Arqueología y ficción
El gesto de Borges y el de Foucault podría describirse como arqueológico. No en el sentido de una excavación positivista del pasado, sino como una búsqueda de los estratos ocultos que sustentan nuestros modos de saber. Borges recorre enciclopedias, lenguas olvidadas, autores ficticios, manuscritos apócrifos. Foucault recorre archivos, documentos, tratados científicos, expedientes judiciales. Ambos trabajan con el fragmento, con lo marginal, con lo que parece anecdótico y resulta estructural.
La ficción borgeana no es sólo literaria; es epistemológica. Y la historia foucaultiana no es sólo documental; es narrativa. En ambos, la forma importa tanto como el contenido: hay una poética del pensamiento que desafía los géneros establecidos. Foucault puede leerse como un escritor que hace teoría. Borges, como un teórico que escribe cuentos.
Conclusión
Comparar a Borges con Foucault no es forzar un vínculo improbable; es reconocer que ciertos gestos del pensamiento pueden aparecer bajo distintas formas: la parábola, el ensayo, el relato, el archivo, la historia. Ambos comparten un modo de pensar que desafía las categorías rígidas, que privilegia la discontinuidad por sobre la linealidad, que ve en el lenguaje un campo de tensión y no de transparencia.
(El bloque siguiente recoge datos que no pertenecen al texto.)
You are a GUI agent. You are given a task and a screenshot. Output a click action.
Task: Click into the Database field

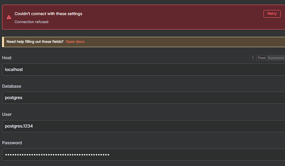tap(140, 98)
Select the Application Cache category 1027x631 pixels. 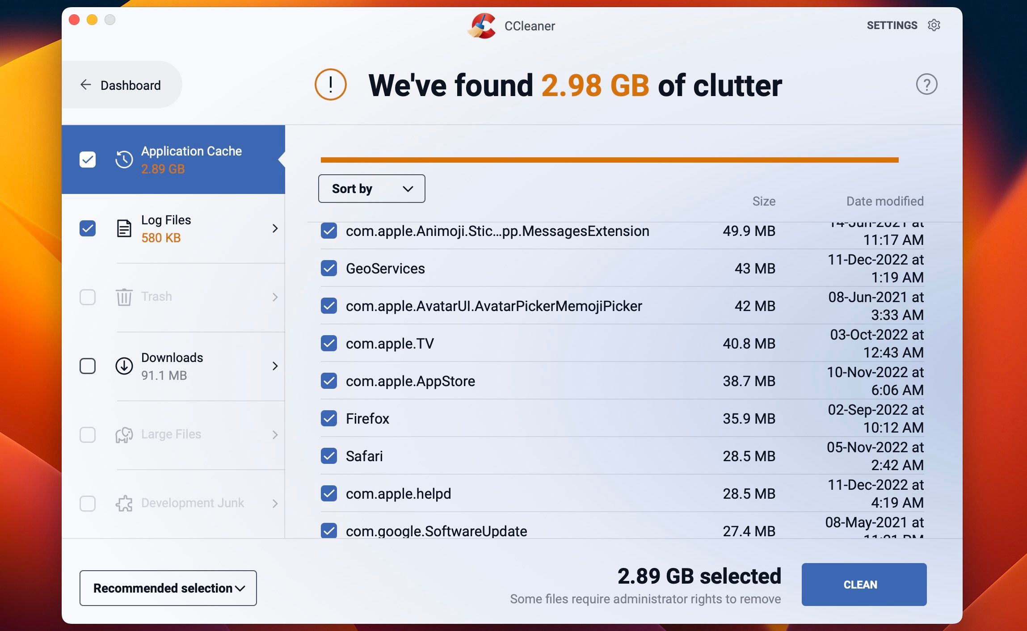click(191, 160)
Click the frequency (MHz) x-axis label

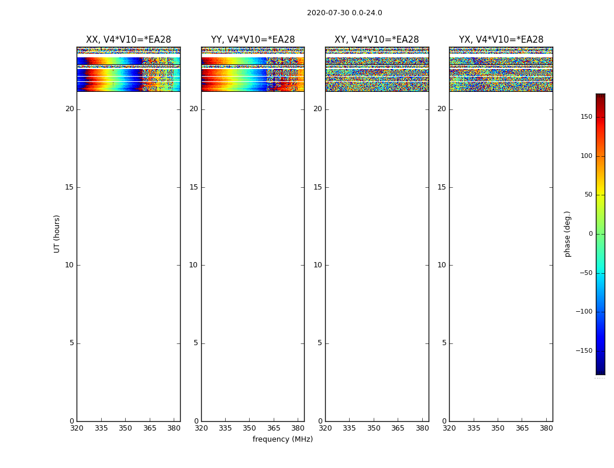point(282,439)
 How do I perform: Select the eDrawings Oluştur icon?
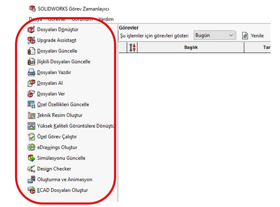click(31, 147)
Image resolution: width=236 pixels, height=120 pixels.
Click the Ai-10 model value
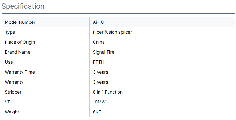(x=98, y=22)
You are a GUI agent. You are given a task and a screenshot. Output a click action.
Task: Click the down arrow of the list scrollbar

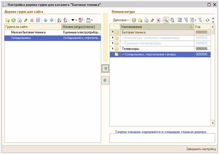(213, 123)
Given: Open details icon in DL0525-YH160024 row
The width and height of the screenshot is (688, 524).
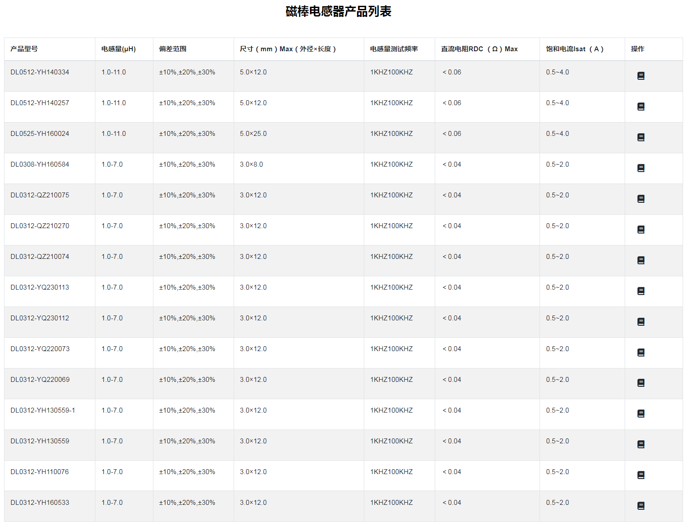Looking at the screenshot, I should click(x=641, y=137).
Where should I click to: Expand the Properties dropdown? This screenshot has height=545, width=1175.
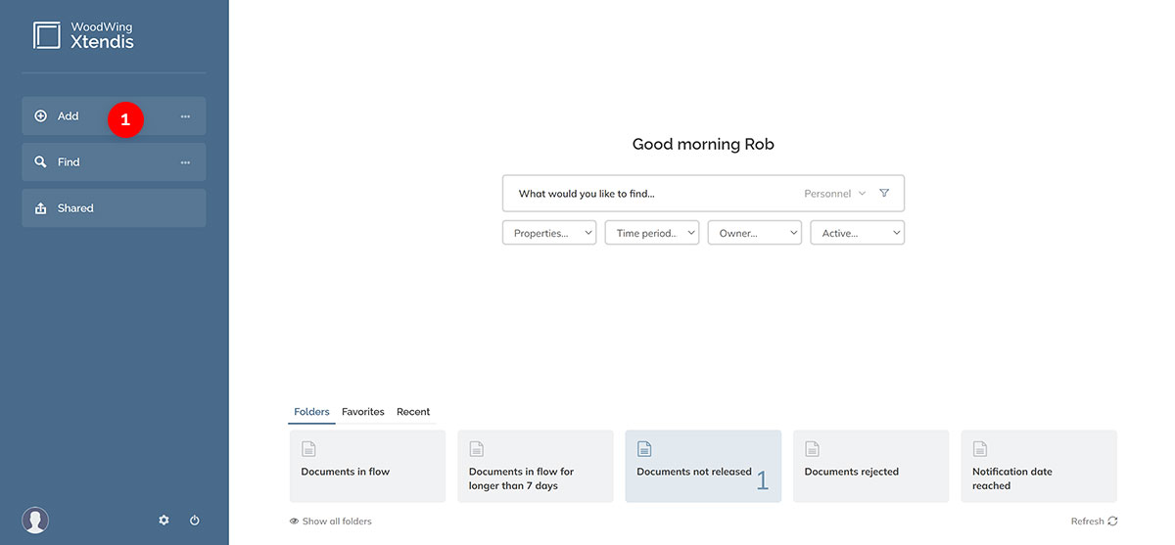pos(548,233)
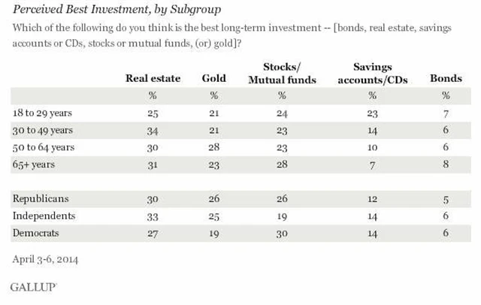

Quizás lo más fecundo de la lectura cruzada entre Borges y Foucault no sea tanto lo que dicen, sino cómo lo dicen: la elección de los ejemplos, el montaje del discurso, la voluntad de desmontar aquello que parece estable. En tiempos donde se exige a la teoría que sea aplicable y a la literatura que sea entretenida, volver a Borges y a Foucault es recordar que pensar también puede ser un acto estético, y que la ficción puede ser una forma más lúcida de teoría.